Дал бы бог, чтобы медицина хоть раз в жизни оказала мне настоящую ощутимую помощь, и я с открытой душой вскричал бы:

Tandem efficaci do manus scientiae! [45]

Искусства, сулящие нам телесное и душевное здоровье, обещают много, но именно они реже всего исполняют свои обещания. И в наше время те, кто считает врачевание своей профессией, действуют в этой области хуже, чем любой другой человек. Самое большее, что о них можно сказать, — это, что они продают лекарственные средства, но сказать, что они врачи, никак нельзя.

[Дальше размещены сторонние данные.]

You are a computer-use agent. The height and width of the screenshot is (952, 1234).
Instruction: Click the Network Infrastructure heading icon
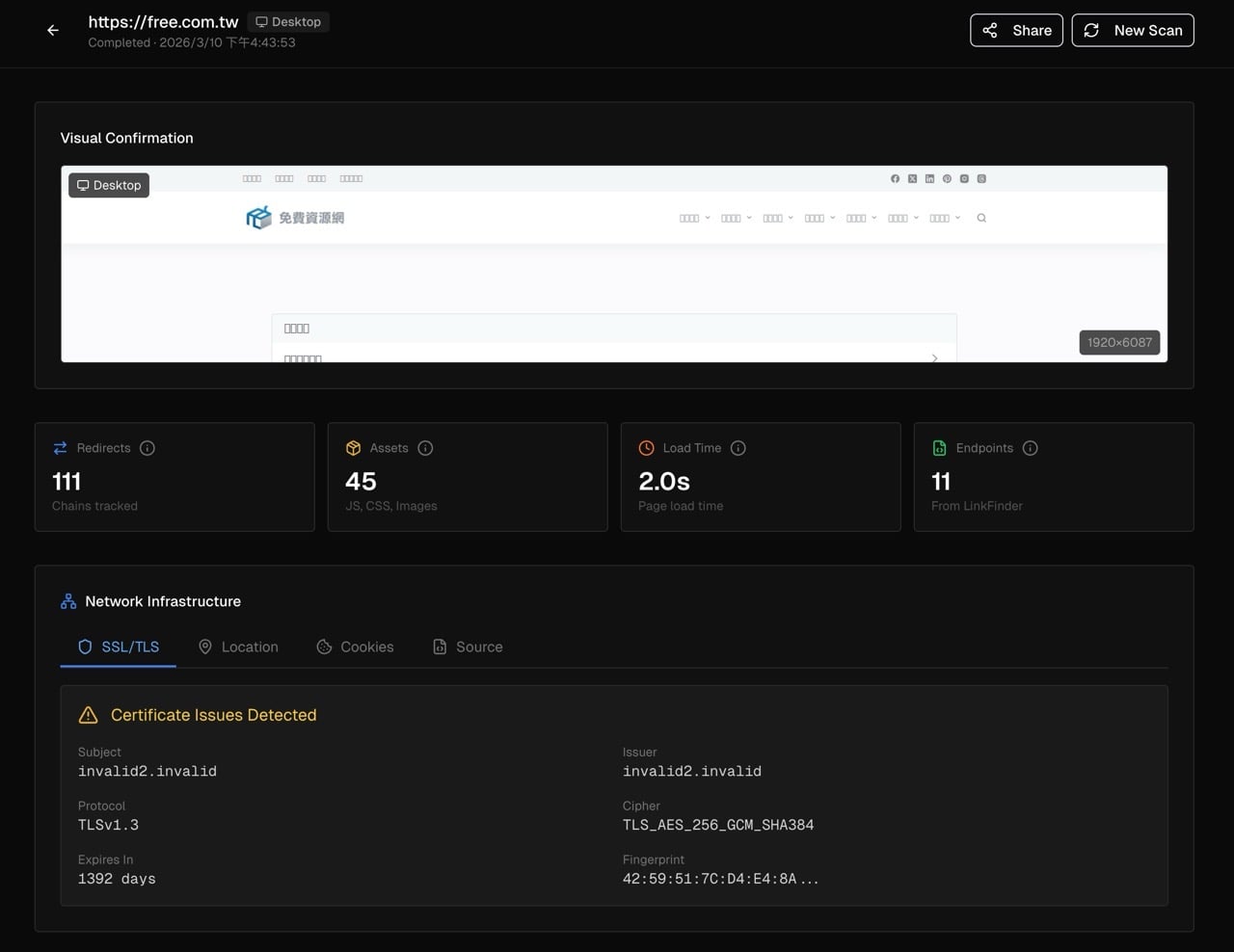tap(68, 601)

Я прожил достаточно долго, чтобы оценить те навыки, которые обеспечили мне столь продолжительное существование. Так как они мною уже испробованы, на меня могут опираться все, кто захотел бы к ним прибегнуть. Вот кое-что из них, насколько мне помнится. У меня не было таких навыков, которые не изменялись бы в зависимости от обстоятельств, но здесь я указываю наиболее постоянные и свойственные мне до настоящего времени. И здоровый, и больной, я веду один и тот же образ жизни: сплю на одной и той же кровати, придерживаюсь того же распорядка дня, ем и пью одно и то же. Ничего к этому не добавляется, я меняю только количество пищи и часов сна, в зависимости от своих сил и аппетита. Я блюду свое здоровье, следуя без изменений привычному жизненному распорядку. Болезнь выбила меня из него с одной стороны? Если я доверюсь врачам, они выбьют меня из него и с другой, так что и волею обстоятельств и из-за медицинского искусства я окажусь вне своей обычной колеи. А между тем больше всего я верю в то, что мне никак не могут повредить вещи, к которым я издавна привык.